:: DOCUMENT ::
══════════

Re: [RFC PATCH v5 1/3] printk-rb: new printk ringbuffer implementation (writer)

From: Petr Mladek
Date: Mon Dec 02 2019 - 11:00:01 EST


On Mon 2019-12-02 16:48:41, Petr Mladek wrote:
> > +/* Reserve a new descriptor, invalidating the oldest if necessary. */
> > +static bool desc_reserve(struct printk_ringbuffer *rb, u32 *id_out)
> > +{
> > + struct prb_desc_ring *desc_ring = &rb->desc_ring;
> > + struct prb_desc *desc;
> > + u32 id_prev_wrap;
> > + u32 head_id;
> > + u32 id;
> > +
> > + head_id = atomic_read(&desc_ring->head_id);
> > +
> > + do {
> > + desc = to_desc(desc_ring, head_id);
> > +
> > + id = DESC_ID(head_id + 1);
> > + id_prev_wrap = DESC_ID_PREV_WRAP(desc_ring, id);
> > +
> > + if (id_prev_wrap == atomic_read(&desc_ring->tail_id)) {
> > + if (!desc_push_tail(rb, id_prev_wrap))
> > + return false;
> > + }
> > + } while (!atomic_try_cmpxchg(&desc_ring->head_id, &head_id, id));
>
> Hmm, in theory, ABA problem might cause that we successfully
> move desc_ring->head_id when tail has not been pushed yet.
>
> As a result we would never call desc_push_tail() until
> it overflows again.
>
> I am not sure if we need to take care of it. The code is called with
> interrupts disabled. IMHO, only NMI could cause ABA problem
> in reality. But the game (debugging) is lost anyway when NMI ovewrites
> the buffer several times.

BTW: If I am counting correctly. The ABA problem would happen when
exactly 2^30 (1G) messages is written in the mean time.

> Also it should not be a complete failure. We still could bail out when
> the previous state was not reusable. We are on the safe side
> when it was reusable.
>
> Also we could probably detect when desc_ring->tail_id is not
> updated any longer and do something about it.
>
> > +
> > + desc = to_desc(desc_ring, id);
> > +
> > + /* Set the descriptor's ID and also set its state to reserved. */
> > + atomic_set(&desc->state_var, id | 0);
>
> We should check here that the original state id from the previous
> wrap in reusable state (or 0 for bootstrap). On error, we know that
> there was the ABA problem and would need to do something about it.

I believe that it should be enough to add this check and
bail out in case of error.

Best Regards,
Petr

══════════

:: INFORMATION GIVEN ::
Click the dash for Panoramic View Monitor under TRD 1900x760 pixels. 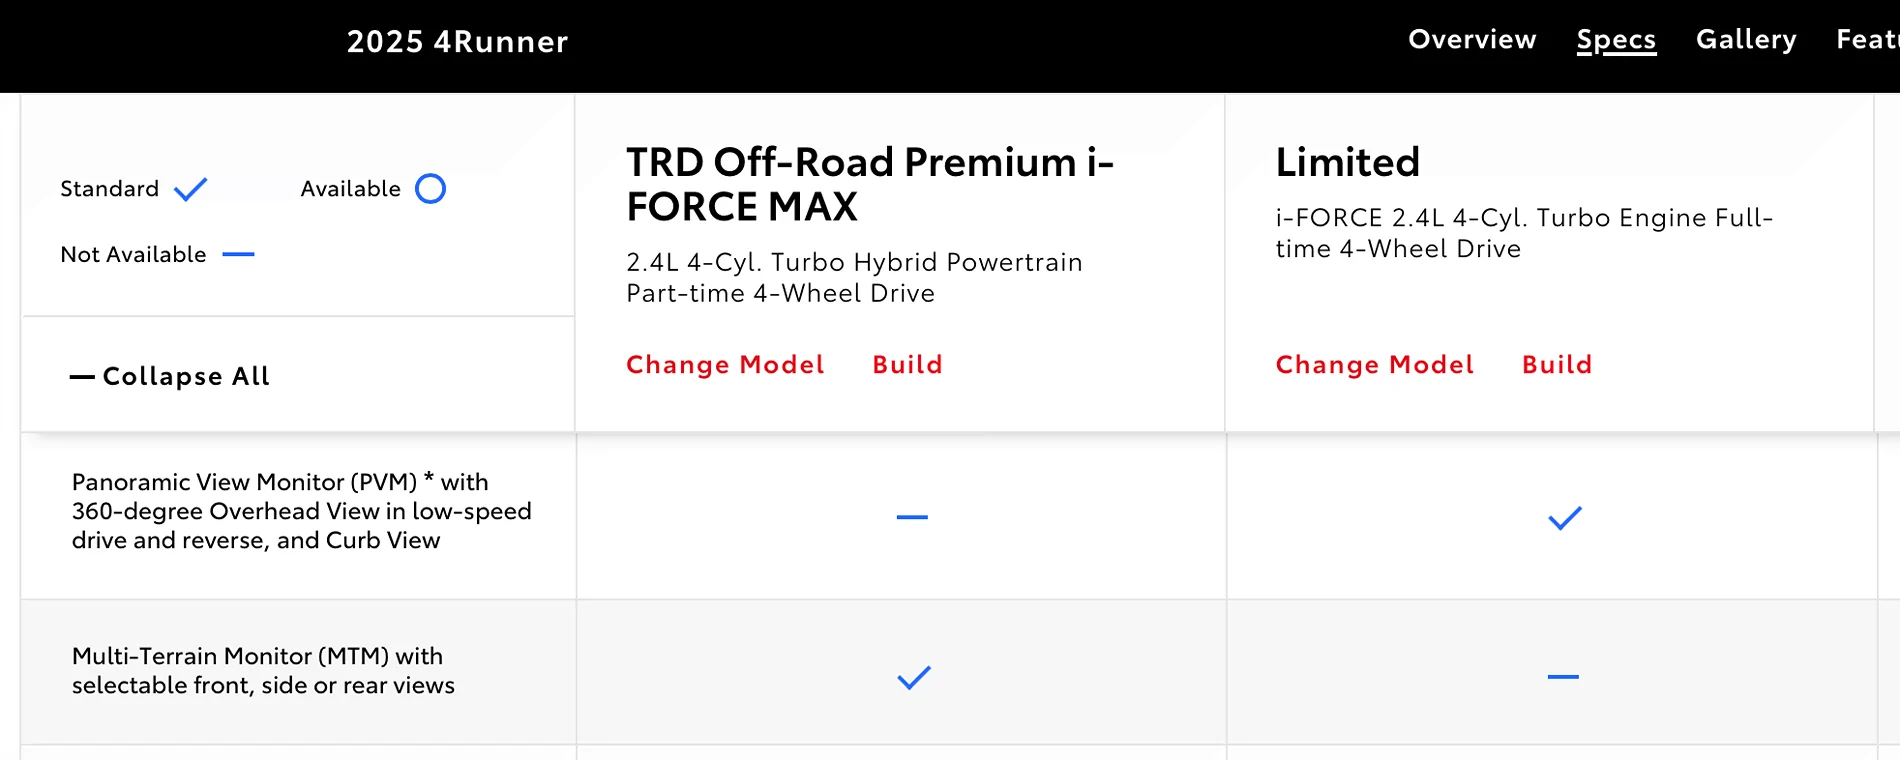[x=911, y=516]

══════════

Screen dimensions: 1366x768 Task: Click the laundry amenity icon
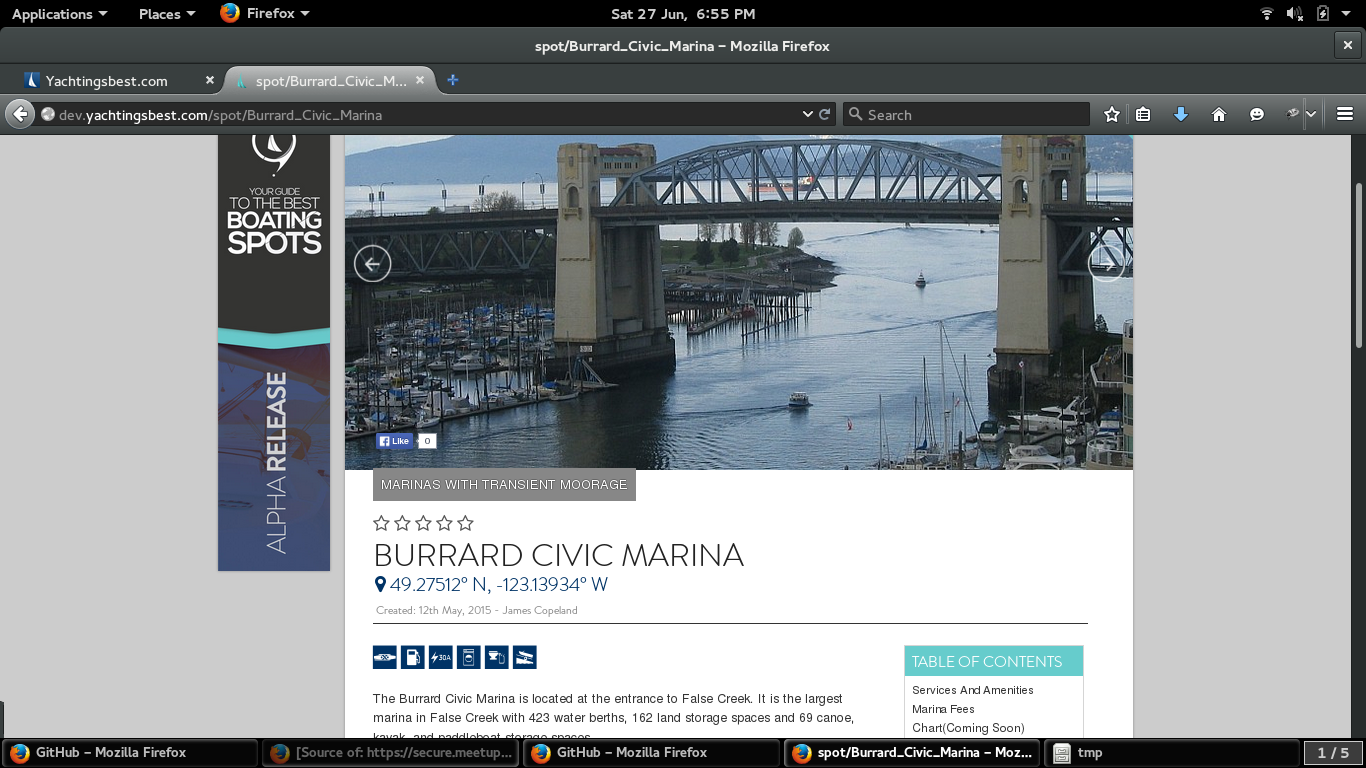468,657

══════════

Revise the printk ringbuffer review message: give everything from "BTW: If I am" down to "and do something about it." again, with "reusable" changed to "recyclable".

BTW: If I am counting correctly. The ABA problem would happen when
exactly 2^30 (1G) messages is written in the mean time.

> Also it should not be a complete failure. We still could bail out when
> the previous state was not recyclable. We are on the safe side
> when it was recyclable.
>
> Also we could probably detect when desc_ring->tail_id is not
> updated any longer and do something about it.